Михаил Шолохов - Лазоревая степь (рассказы)
Часто вспоминал Федор слова хозяина: „Ты помни мою доброту“. Жил он у него третью неделю и никакой доброты пока не видел. Одно лишь твердо знал, что Захар Денисович — жох-мужик и умеет работой вытянуть из человека жилы. С раннего утра до поздней ночи мотался Федор по двору, а хозяин покрикивал, кривил губы и делал недовольное лицо.
В первое воскресенье думал Федор сходить в Даниловку проведать мать, но Захар Денисович еще в субботу с вечера заявил:
— Завтра пораньше отправляйся картошку полоть. Бабы говорят, страсть как затравела. — Помолчав, добавил: — Ты не думай, ежели праздник, так можно байбаком лежать, да хлеб жрать. Теперя время горячее, — день год кормит, это уж зимой будешь нахлебничать.

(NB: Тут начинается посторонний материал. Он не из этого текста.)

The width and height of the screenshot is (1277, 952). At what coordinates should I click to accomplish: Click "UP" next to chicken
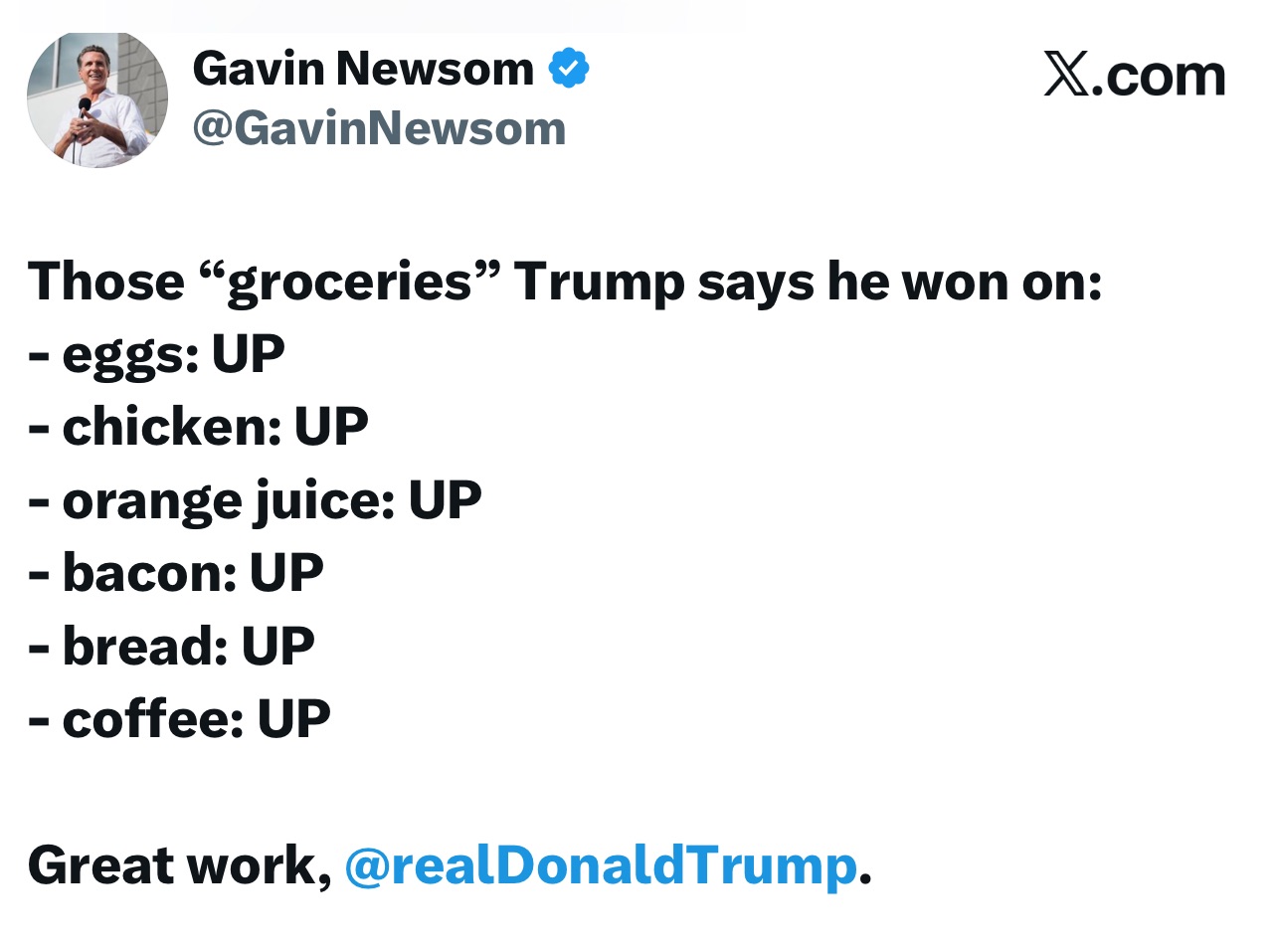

Федор смолчал. Колючий страх потерять место делал его приниженным и покорным. Утром взял кусок хлеба, мотыгу и отправился полоть. К полудню так намахался мотыгой, что ударило в голову, и тошнота подкатила к горлу. С трудом разогнул спину, сел на пригорок пожевать хлеба и плюнул: впереди сажен на восемьдесят шершавым лоснящимся бархатом зеленела еще невыполотая трава.
К вечеру, с трудом передвигая ноги, налитые гудящей болью, доплелся до двора. Хозяин встретил его у ворот. Не вставая с завалинки, спросил:
— Всю прополол?
— Осталась делянка.
— Экий ты, брат… Небось, лодырничал, либо спал, — досадливо буркнул он.
— Не спал я, — хмуро отозвался Федор, — всю за один день немыслимо прополоть.
— Иди, не разговаривай! В другорядь будешь так работать, так и жрать не получишь! Дармоед! — крикнул вслед уходившему Федору.
На горьких хлебахТянкой безрадостной чередой шли дни и недели. С раннего утра до поздней ночи работал Федор не покладая рук. В праздничные дни хозяин нарочно приискивал какое-нибудь дело, лишь бы занять чем-нибудь время, лишь бы не был батрак его без работы.
Прошло два месяца. У Федора рубаха от пота не высыхала, выдабривался, думая, что хозяин к концу второго месяца уплатит за прожитое время, но тот молчал, а у Федора совести нехватало спросить.
В конце второго месяца как-то вечером подошел Федор к Захару Денисовичу, сидевшему на крыльце, спросил:
— Хотел деньжат у вас попросить. Матери переслал бы…
— Какие там деньги сейчас. Што ты, брат, очумел, што ли?.. — испуганно замахал тот руками. — Вот помолотим хлеб, налог отдадим, тогда, может, и деньги будут!.. Ты их спервоначалу заработай!
— Обносился я, чирики вон разлезлись. — Федор поднял ногу с ощеренным чириком; из рваного носа глядели потрескавшиеся пальцы. Захар Денисович ухмыляясь долго глядел ему под ноги, потом отвернулся.
— Теплынь стоит, можно и босым…
— По колости, по жнивью не проходишь.
— Ишь ты нежный какой! Ты ненароком не барских ли кровей будешь? Не из панов, бывает? — Федор молча повернулся и под хохот хозяина, краснея от унижения, пошел к себе под сарай.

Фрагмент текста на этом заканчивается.